注目される「福祉型専攻科」〜高等部卒業後の学び〜

 そんな中、一昨年、養護学校を卒業した人たちが豊かに学ぶ場として、県内で初めて「福祉型専攻科」の学校がオープンしました。一般社団法人みやこいち福祉会が奈良市に開設した「ジョイアススクールつなぎ」は、総合支援法を活用した福祉事業でありながら学校形式をとっている、新しい学校として注目されています。先日、党県議団で訪問し授業風景を見学、指導員や学生の皆さんと懇談をしました。

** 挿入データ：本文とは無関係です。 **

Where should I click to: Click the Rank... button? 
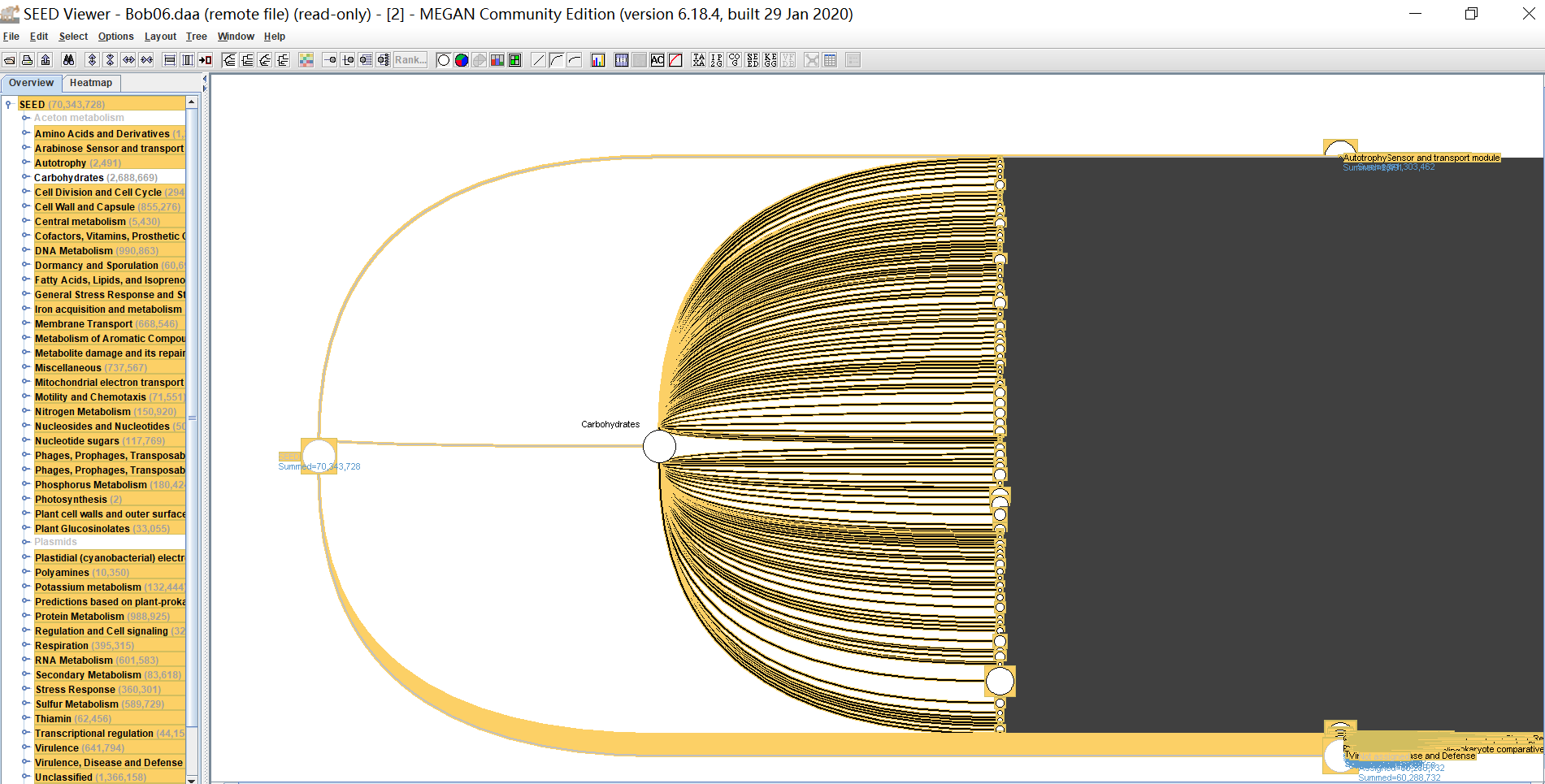click(410, 60)
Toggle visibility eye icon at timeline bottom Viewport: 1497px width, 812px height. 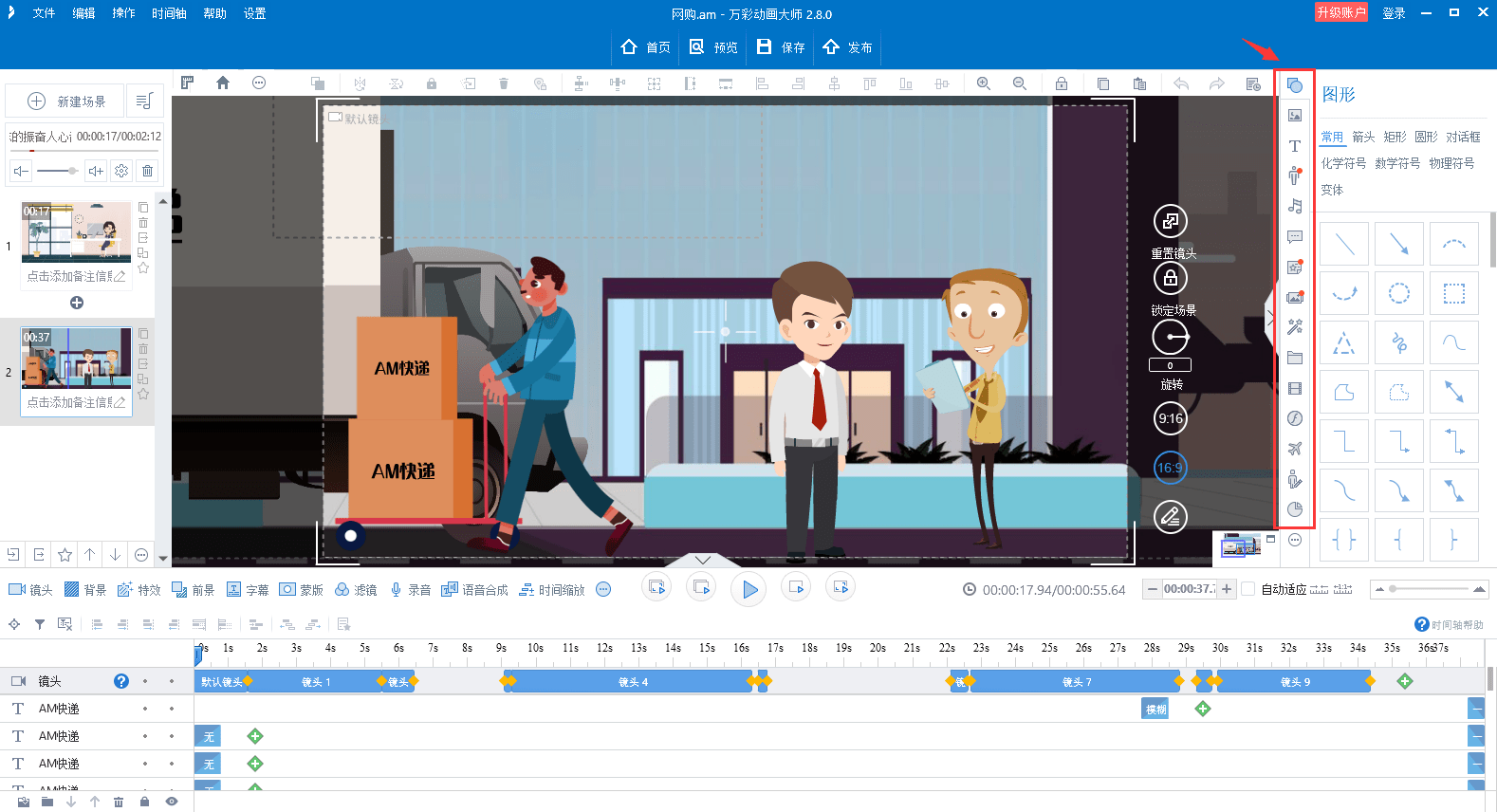pos(172,802)
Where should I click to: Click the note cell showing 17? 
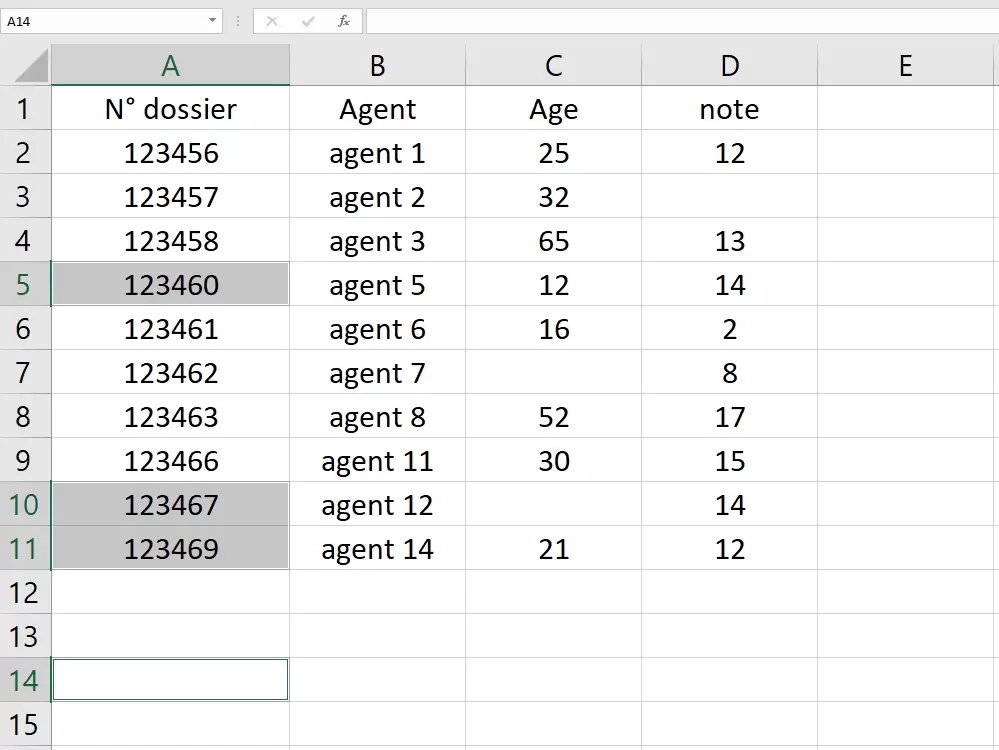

 学生は受給者手帳を交付され自力通学ができる18歳以上の人で、2年間の課程で学びます。修了後は就職や福祉サービスに移行しますが、希望すれば本科生として1〜2年学びを延長できます。定員は1学年10名の20名。学費は無料ですが教材費・活動費・積立金など1ヶ月8千円の負担が必要です。お弁当は不要で、総合支援法のサービスとして提供される給食の費用の一部を負担します(1食110円)。

 私たちが到着すると、学校長の阪東先生が「今日は議員さんたちがお客さんとしていらっしゃいました。議員さんは奈良県の知事さんに直接お願いできる人たちです。お願いしたいことはありませんか?」と問いかけると、学生たちは「通学定期は学割が使えるようにしてほしい」「電車の本数を増やしてほしい」「給食が続けられるようにしてほしい」としっかりと具体的な要望を話しました。



「居酒屋デビュー」など、社会生活にいきる豊かな学び

 「つなぎ」の授業は、人間関係・性教育・基礎学習を中心とした「体育・美術・音楽」など教科学習をはじめ、社会の仕組み・生活スキル・金銭管理などを身につける「経済社会」、パソコン・情報処理・礼儀作法・外出などを中心とした「情報・コミュニケーション、進路や職業について調べる「進路・職業」などの科目で構成されています。この日は体育の授業を見学しましたが、みなさん自分のペースでいきいきと授業に参加していました。

 学校では指導員が学生に寄り添い、学生自身の自己決定を大切にしながら、成長する力を引き出すことを心がけておられます。また、行事を大切にし、修学旅行の行き先を学生たちが決定し計画する、20歳の祝いとして居酒屋デビューをするなど、社会生活でのゆとりをつくる力を身につけます。

 このような学校は福祉型専攻科とよばれ、1960年代のおわりから80年代にかけて養護学校に併設されました。しかし、なかなか理解が広がらず、2000年までに9カ所しかありませんでした。ところが、2000年代以降に要望が強まり、2010年代に急速に広がり全国20カ所開設されています。



権利条約批准、県条例制定を力に、各校区に「福祉型専攻科」を

 昨年、日本政府が批准した障害者権利条約には「生涯学習の権利」が明記されており、障害のある青年・成人に学習権を保障することは国際的な流れになっています。アメリカでは21歳までの障害のある人に無償の公教育を保障する法律があり、イギリスでは19歳以降も通える教育・学習の場として継続カレッジがあります。障害者への教育が遅れて出発したといわれる隣国の韓国では、高等部のあとに「専攻科」が設置されている特別支援学校が増えています。

 奈良県では、さきの2月定例県議会で「奈良県障害のある人もない人もともに暮らしやすい社会づくり条例」を制定し、これからの取り組みが求められています。ようやく始まった「福祉型専攻科」の学校が、県内に5校ある知的障害養護学校区ごとに設置されることを強く求めます。